Anna blinked at the angry words. I’ll cut you some slack here, tough guy, but watch what you’re implying. “I agree, baby, we need to get her back. But not tonight.”
“Goddamn it, right now!” Kael growled. “We start walking this-fucking-minute, and we don’t stop until we kill every single one of those assholes.” Without waiting for a reply, she grunted in disgust and turned as though to walk away, only to double over as pain consumed her.
“Kael, what can you do tonight?” Anna kept her voice neutral, not wanting to further provoke her fury. “Look at you, honey. You just got knocked unconscious for hours. You probably have a concussion. At the very least, you’ve lost a lot of blood.”
“I’m fine,” Kael snarled, still bent low at the belly. Only a moment passed before she turned her head to vomit one more time. When she was done, she spat on the ground in anger. “I’m fine.”
Anna finally stood and placed a hand on Kael’s uninjured arm. “What would happen if you found her tonight? If you tried to rescue her feeling like you do right now? Do you think we’d get her back? Or do you think we’d just get ourselves killed, and Elin would be hurt even more?”
Kael’s lower lip trembled. “But—”
“I don’t like it, either. Trust me. The odds will be against us anyway, but I just want half a chance to succeed. So we can live with Elin, rather than die for her. Because I don’t think our dying for her would make her very happy. Do you?”
The corner of Kael’s mouth twitched as she no doubt relived some memory of Elin. “No. I don’t think it would.”
“So we rest tonight. And then we get up tomorrow, and we go find her.”
A tear leaked from Kael’s left eye and snaked a lazy trail down her cheek. “All right.” She shifted a little, then leaned heavily on Anna. “But only because I’m pretty sure I’ll pass out if I don’t sit down right now.”
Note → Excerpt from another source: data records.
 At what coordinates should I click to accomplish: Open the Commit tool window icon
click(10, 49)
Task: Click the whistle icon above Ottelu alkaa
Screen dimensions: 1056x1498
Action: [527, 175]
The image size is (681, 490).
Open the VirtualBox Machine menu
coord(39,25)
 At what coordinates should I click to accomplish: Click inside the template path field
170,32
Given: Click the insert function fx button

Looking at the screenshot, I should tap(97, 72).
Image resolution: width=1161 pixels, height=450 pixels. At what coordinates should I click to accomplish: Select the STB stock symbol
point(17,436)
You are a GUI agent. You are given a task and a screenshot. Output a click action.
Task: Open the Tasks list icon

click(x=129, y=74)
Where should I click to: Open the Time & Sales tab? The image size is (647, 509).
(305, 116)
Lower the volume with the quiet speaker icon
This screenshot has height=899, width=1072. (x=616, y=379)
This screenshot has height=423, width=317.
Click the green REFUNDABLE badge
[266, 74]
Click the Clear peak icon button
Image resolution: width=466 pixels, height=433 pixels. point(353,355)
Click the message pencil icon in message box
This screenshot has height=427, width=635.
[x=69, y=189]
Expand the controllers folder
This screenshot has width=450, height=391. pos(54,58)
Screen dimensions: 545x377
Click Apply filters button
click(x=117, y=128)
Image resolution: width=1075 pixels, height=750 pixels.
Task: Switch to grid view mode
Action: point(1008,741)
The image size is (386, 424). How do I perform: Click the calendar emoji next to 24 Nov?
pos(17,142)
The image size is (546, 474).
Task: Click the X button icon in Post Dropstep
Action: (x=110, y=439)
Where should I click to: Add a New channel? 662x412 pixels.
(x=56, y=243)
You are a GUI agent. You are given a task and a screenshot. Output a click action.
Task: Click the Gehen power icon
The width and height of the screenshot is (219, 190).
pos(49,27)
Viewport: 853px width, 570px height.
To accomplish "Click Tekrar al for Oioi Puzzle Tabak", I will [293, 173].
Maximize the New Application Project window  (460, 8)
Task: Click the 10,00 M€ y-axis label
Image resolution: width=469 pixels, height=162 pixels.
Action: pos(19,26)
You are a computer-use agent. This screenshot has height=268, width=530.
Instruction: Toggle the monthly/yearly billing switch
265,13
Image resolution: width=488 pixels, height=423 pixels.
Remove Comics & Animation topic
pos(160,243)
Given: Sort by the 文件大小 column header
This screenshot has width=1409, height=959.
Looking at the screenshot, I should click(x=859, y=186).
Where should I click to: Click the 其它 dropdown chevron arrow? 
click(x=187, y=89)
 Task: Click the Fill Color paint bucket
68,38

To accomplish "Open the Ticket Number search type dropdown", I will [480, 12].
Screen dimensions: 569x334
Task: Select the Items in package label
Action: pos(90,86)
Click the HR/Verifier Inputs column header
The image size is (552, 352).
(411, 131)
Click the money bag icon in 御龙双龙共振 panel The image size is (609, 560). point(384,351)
Anna helped her to an undisturbed spot next to the campfire she’d just started to build. I need to go kick some dirt over quite a few patches where Kael was sick before I go to bed. And hope that we don’t run out of real estate before the night is through.
“I only have my sleeping bag,” she said. “They took most of your stuff.”
“Great.”
“They left your bow and arrow. But they took your sword.”
Kael managed a weak nod. “We’ll try to find another on the way. If not, well, I’ll figure something out.”
Anna bit her lip as she remembered one last piece of information. “Oh…and the leader had a gun.”
Kael sighed. “You’re right. We’re going to need our rest.”
They walked in silence for most of the next morning, Anna following Kael as they discerned the trail together. Twenty-five men couldn’t move through the forest without leaving evidence of their passage.
Anna allowed Kael to guide them, but covertly watched her for signs of illness or pain.
She had a sudden, startling thought. “You said they went through your bag? Do you think they found your…dildo?” Anna couldn’t imagine what those men would think of something like that. How much trouble might Elin be in?
Kael cracked a smile, doubtless over Anna’s tentative use of the word. “No, thank God.” Her cheeks turned light pink.
“You don’t think they saw it?”
“I know they didn’t. If they had, they’d have checked me out more thoroughly before they left. Two women would have been a lot more valuable to them than one.”
“Jesus, Kael.”
“I know. I’m goddamn lucky I had it on me instead of in the bag.”
Anna raised an eyebrow.
“I had plans.”
“I see.”
“Don’t worry. It’s in Elin’s other bag, now. The one you’re carrying. I put it away this morning.”
“Thanks for the warning.” Anna tried for a smile, but she knew her face was as tense as Kael’s.